Tre Cime: il Rifugio Locatelli si prepara a un grande intervento strutturale

Via libera al progetto di ammodernamento che prevede la realizzazione di una nuova rete fognaria e di infrastrutture per la rete elettrica e per la connessione in fibra ottica.

Il Rifugio Locatelli - Innerkofler, situato a 2.405 metri di quota, ai piedi delle Tre Cime di Lavaredo, nelle Dolomiti di Sesto, si prepara a un importante intervento strutturale. La Giunta provinciale di Bolzano ha recentemente dato il via libera a un piano di ammodernamento, finalizzato a migliorare i servizi essenziali offerti dalla struttura, assicurando al contempo il rispetto di un ambiente di eccezionale pregio. 

 

Un presidio storico ai piedi delle Tre Cime

Per comprendere l'importanza di questo intervento, occorre fare un passo indietro nella storia del rifugio, una storia fatta di distruzione e rinascita. 

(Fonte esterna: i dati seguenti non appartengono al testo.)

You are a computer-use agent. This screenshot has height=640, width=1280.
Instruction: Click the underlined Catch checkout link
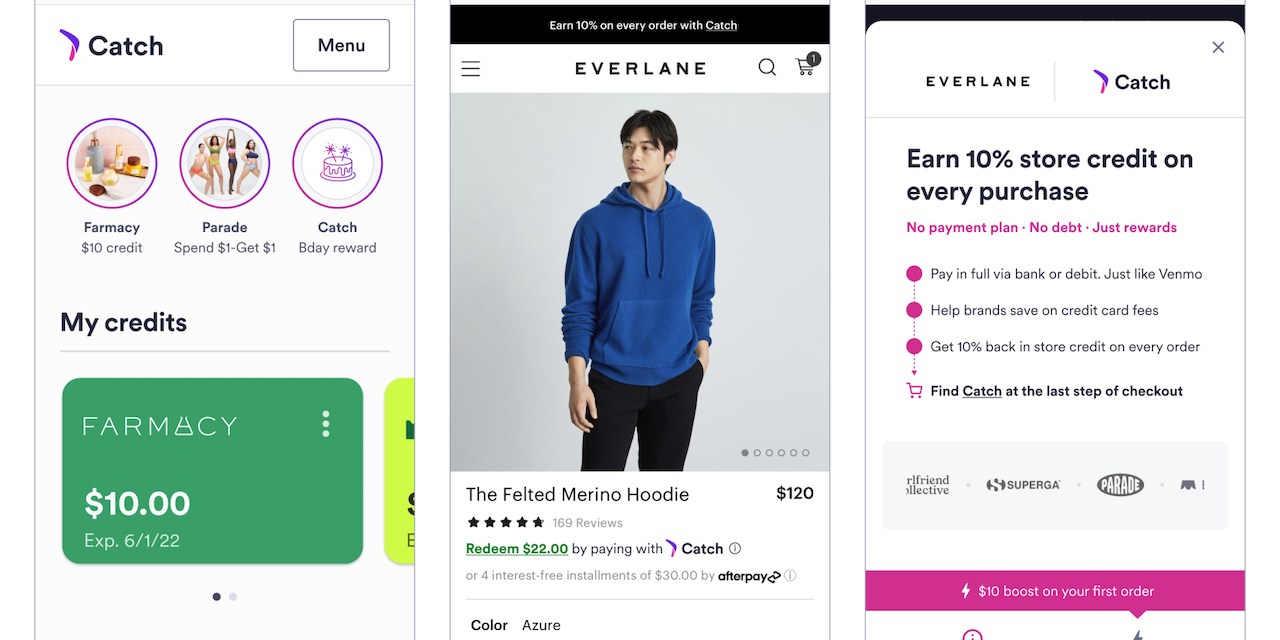[x=982, y=391]
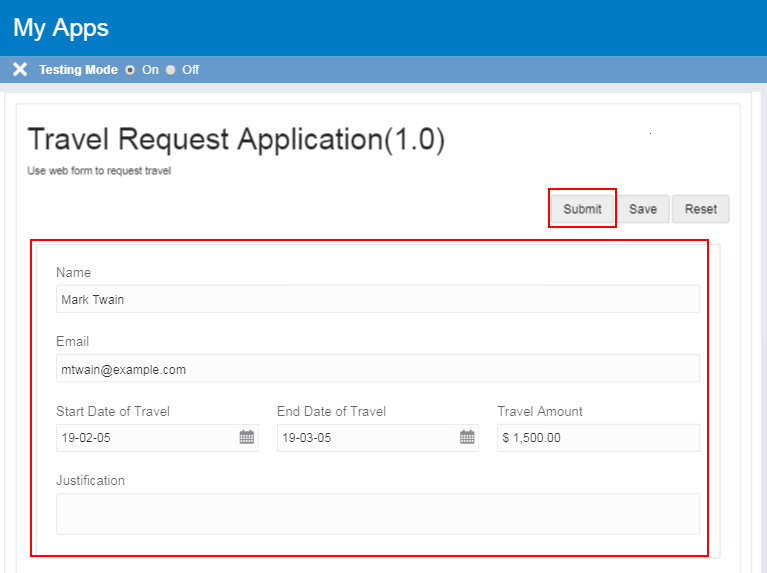Select the Testing Mode Off radio button
This screenshot has height=573, width=767.
coord(170,70)
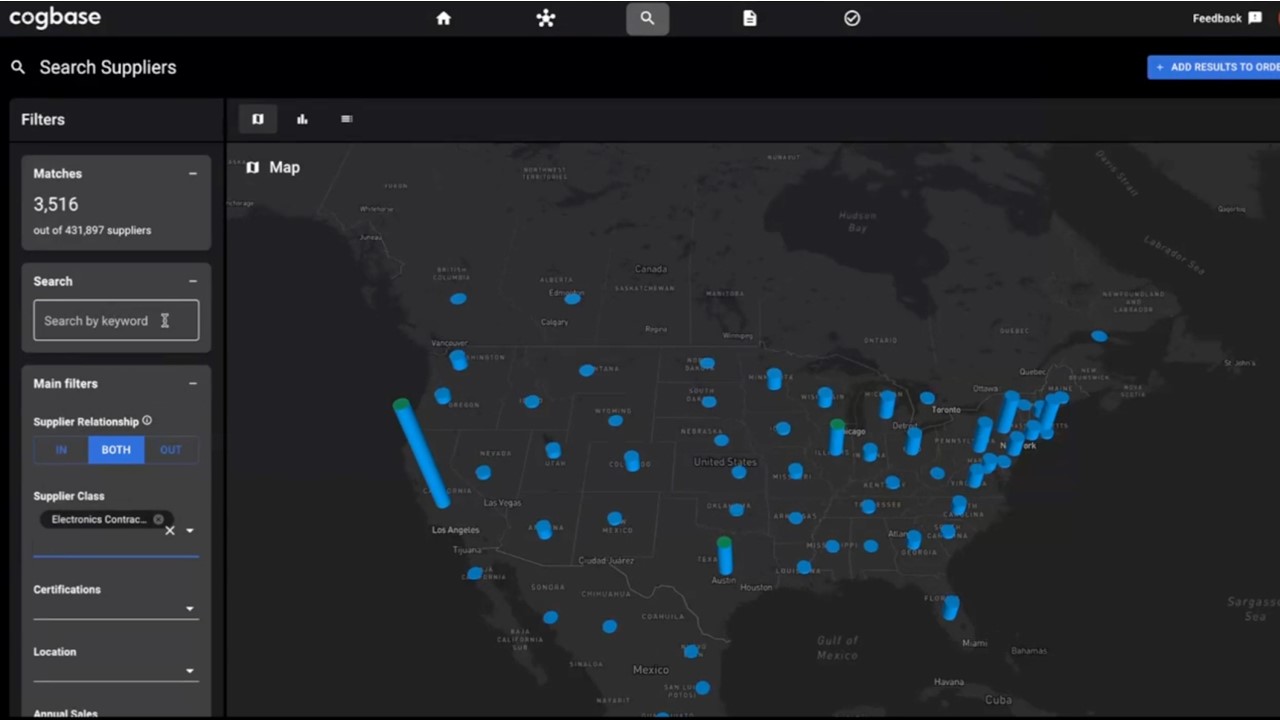Expand the Certifications dropdown
The width and height of the screenshot is (1280, 720).
[189, 609]
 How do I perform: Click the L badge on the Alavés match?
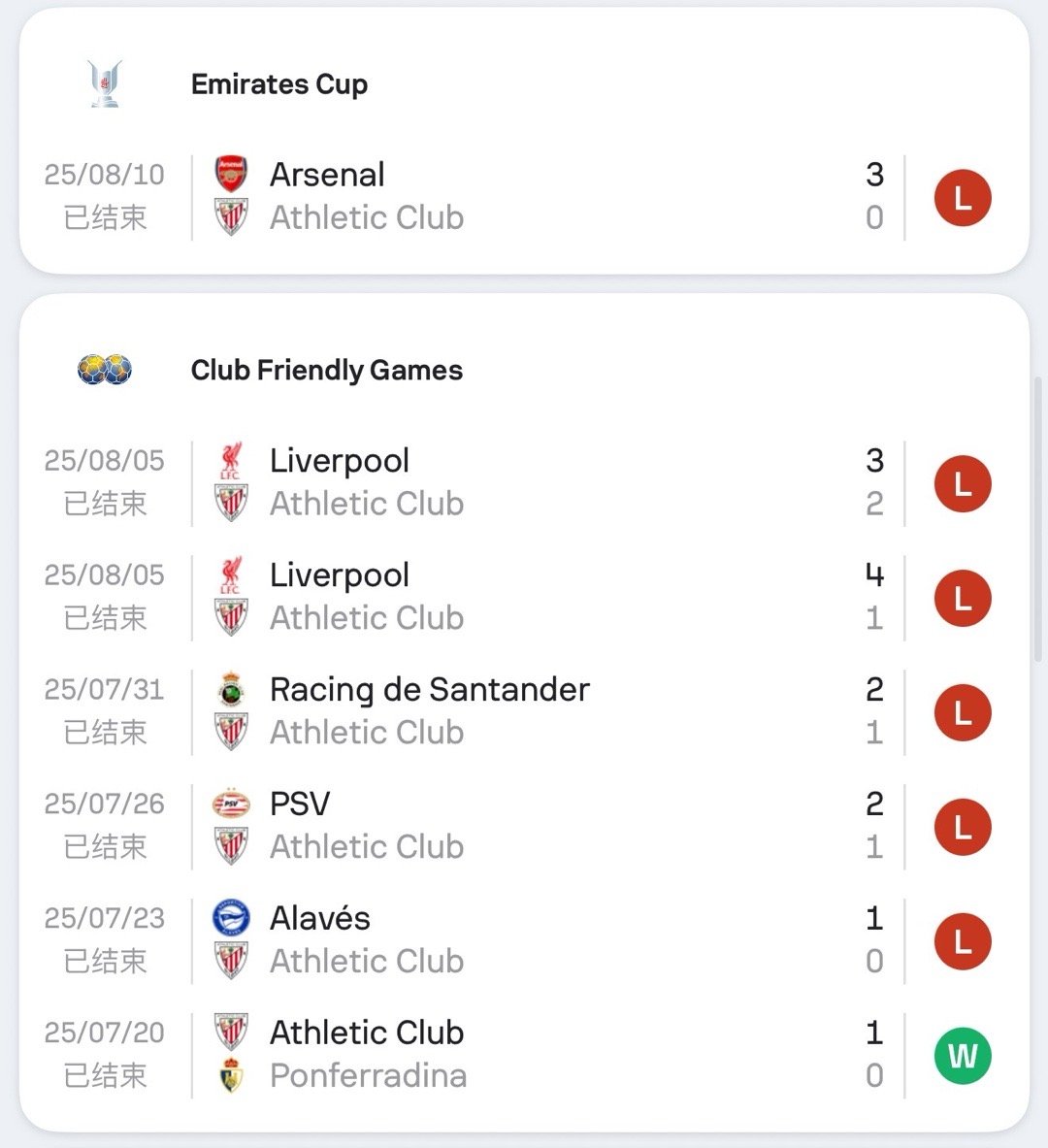963,940
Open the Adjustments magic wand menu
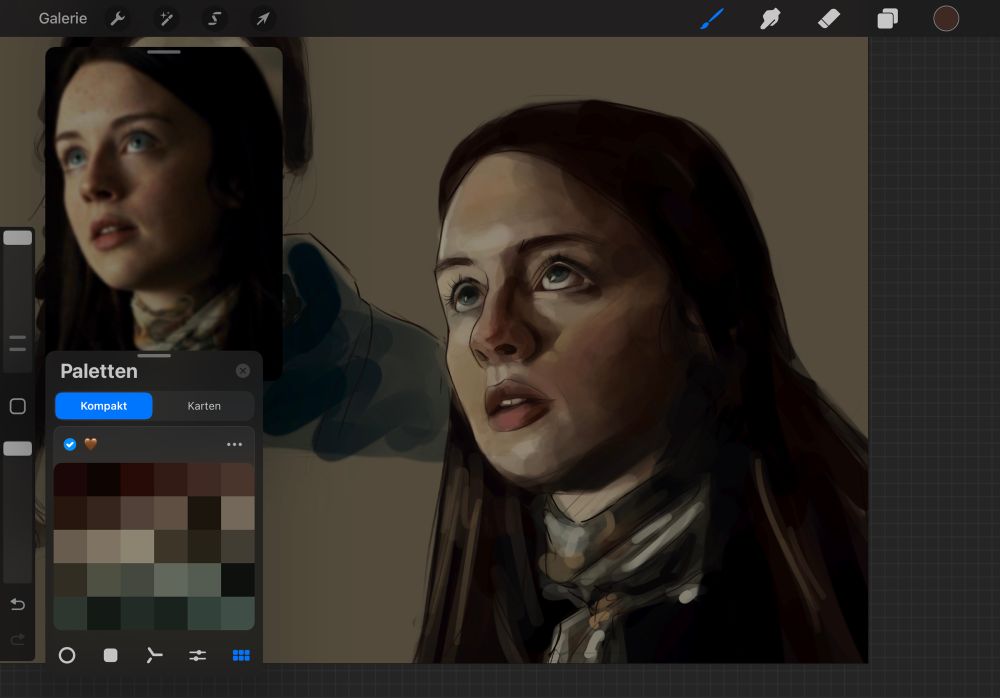The width and height of the screenshot is (1000, 698). tap(166, 19)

La struttura originale fu costruita dal Deutscher und Österreichischer Alpenverein nel 1882 e successivamente distrutta durante la Prima Guerra Mondiale, periodo storico che vide le vette dolomitiche diventare teatro di conflitto. 

Il rifugio fu ricostruito nel 1922 dalla sezione Alta Pusteria del Club Alpino Sudtirolese, quindi espropriato l’anno successivo per essere dato in gestione al CAI Bolzano. Fu infine inaugurato ufficialmente nel 1937, su iniziativa delle sezioni proprietarie di Bolzano e Padova del Club Alpino Italiano. 

La struttura è oggi intitolata a due figure: il pilota e accademico Antonio Locatelli e la guida alpina Sepp Innerkofler, gestore del primo Dreizinnenhütte, caduto sul vicino Monte Paterno. 

Affacciato sulla leggendaria parete nord delle Tre Cime di Lavaredo, il rifugio rappresenta il principale punto di riferimento e ristoro per le migliaia di escursionisti che ogni anno visitano l’area, riconosciuta come Patrimonio Mondiale UNESCO.

 

Il progetto di ammodernamento: efficienza a impatto minimo

L’intervento approvato dalla Giunta, su proposta dell’assessore alle Opere pubbliche, Valorizzazione del patrimonio, Libro fondiario e Catasto, Christian Bianchi, prevede un investimento complessivo di 3.957.000 euro. La sfida principale risiede nella logistica e nel rispetto ambientale. 

La strategia scelta è quella dell'intervento unitario. Invece di procedere con cantieri separati nel tempo, la Provincia ha optato per la posa coordinata di tre infrastrutture vitali lungo un unico tracciato di circa 4.800 metri: una nuova rete fognaria, fondamentale per la gestione degli scarichi in un ambiente carsico; una rete elettrica che possa garantire energia stabile e sicura; la fibra ottica, per portare la connettività veloce anche in quota, utile sia per la gestione del rifugio che per la sicurezza dei soccorsi.

Come sottolineato dall'assessore Bianchi: “La realizzazione coordinata delle opere lungo un unico tracciato permette di ridurre l’impatto ambientale, ottimizzare le risorse e migliorare in modo significativo la funzionalità del rifugio, a beneficio sia dei gestori sia dei moltissimi visitatori che ogni anno frequentano l’area”.

Il Parco naturale Tre Cime registra annualmente un crescendo nel numero di visitatori, con una media di oltre 160.000 annui e picchi di 2.000 presenze giornaliere nei periodi a maggiore afflusso. In questo scenario, l'adeguamento delle infrastrutture non risulta più una scelta, ma una necessità non rimandabile.

L'obiettivo dichiarato dalla Provincia è garantire servizi "moderni, sicuri e sostenibili". L'aumento del flusso turistico richiede infatti una capacità di gestione dei rifiuti e dei reflui superiore a quella del passato. Intervenire oggi significa prevenire l’inquinamento futuro di suolo e falde acquifere. 

Particolare attenzione è stata rivolta anche alla fruibilità dei sentieri durante i lavori. Il progetto prevede l'uso di macchine escavatrici convenzionali che permetteranno, salvo imprevisti, di mantenere aperto il collegamento tra il Rifugio Fondovalle e il Locatelli, garantendo la continuità delle escursioni anche durante la fase di cantiere.

La complessità dell'opera ha richiesto una stretta cooperazione tra enti pubblici e privati. I lavori saranno eseguiti tramite una convenzione che vede coinvolti la Provincia di Bolzano, Edyna Srl (per la parte energetica), il Comune di Sesto Pusteria e il Club Alpino Italiano (CAI) – sezione di Padova, proprietaria della struttura.

Un investimento che guarda dunque al futuro, volto a coniugare l'accoglienza di un numero crescente di turisti in alta quota con la tutela di un ecosistema estremamente fragile.